Bouloukou entra chez lui et dit à sa femme : « C’est La
Florentine qui dit à Ti-Jean ce qu’il faut faire afin de déjouer mes
plans. Ce soir je mangerai et Ti-Jean et La Florentine. » La
Florentine était la fille adoptive de Bouloukou.
Bouloukou avait deux autres filles, deux diablesses. Le soir
avant de se mettre au lit, il leur mit à chacune un bonnet rouge et
les plaça au rez-de-chaussée, puis il mit un bonnet bleu à Ti-Jean
et à La Florentine et les garda à l’étage. Il attendait qu’ils s’endorment pour les manger. La Florentine savait que son père était
un diable, elle mit en garde Ti-Jean :
— Ne t’endors pas. Si tu t’endors, mon père nous tuera et
nous mangera.
Ils s’efforcèrent de rester éveillés. A chaque sonnerie de la
pendule, Bouloukou criait pour vérifier si les deux enfants au bonnet bleu dormaient.
— Ti-Jean ?
— Oui, monsieur Bouloukou.
— Dors-tu déjà ?
— Non, monsieur Bouloukou.
— La Florentine ?
— Oui, papa.
— Dors-tu déjà ?
— Non, papa.
Dix heures, onze heures, minuit sonnèrent.
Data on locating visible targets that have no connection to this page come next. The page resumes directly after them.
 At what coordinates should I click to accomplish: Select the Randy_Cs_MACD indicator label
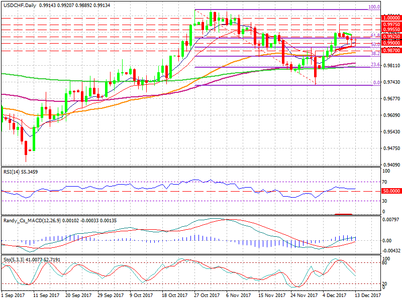(x=33, y=220)
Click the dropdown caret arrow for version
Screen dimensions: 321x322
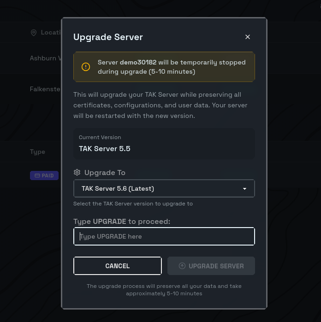point(244,189)
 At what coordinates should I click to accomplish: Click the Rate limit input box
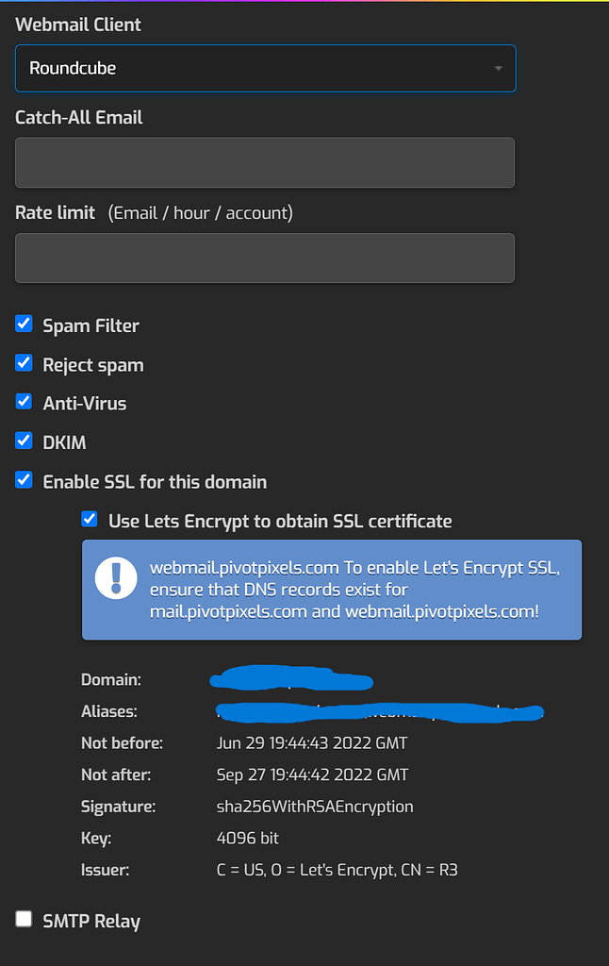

Une heure du
matin. Bouloukou les interpella de nouveau :
— Ti-Jean ?
— Oui, monsieur Bouloukou.
— Dors-tu déjà ?
— Non, monsieur Bouloukou.
— La Florentine ?
— Oui, papa.
— Dors-tu déjà ?
— Non, papa.
Bouloukou se recoucha. Ti-Jean était fatigué, il donnait des
coups de tête, il passait de la salive sur ses yeux, le sommeil se
promenait sur le balcon de ses paupières, La Florentine lui tapait
sur les fesses pour le maintenir éveillé.
A une heure et demie, Bouloukou les appela de nouveau.
La Florentine s’inquiéta et proposa un plan à Ti-Jean.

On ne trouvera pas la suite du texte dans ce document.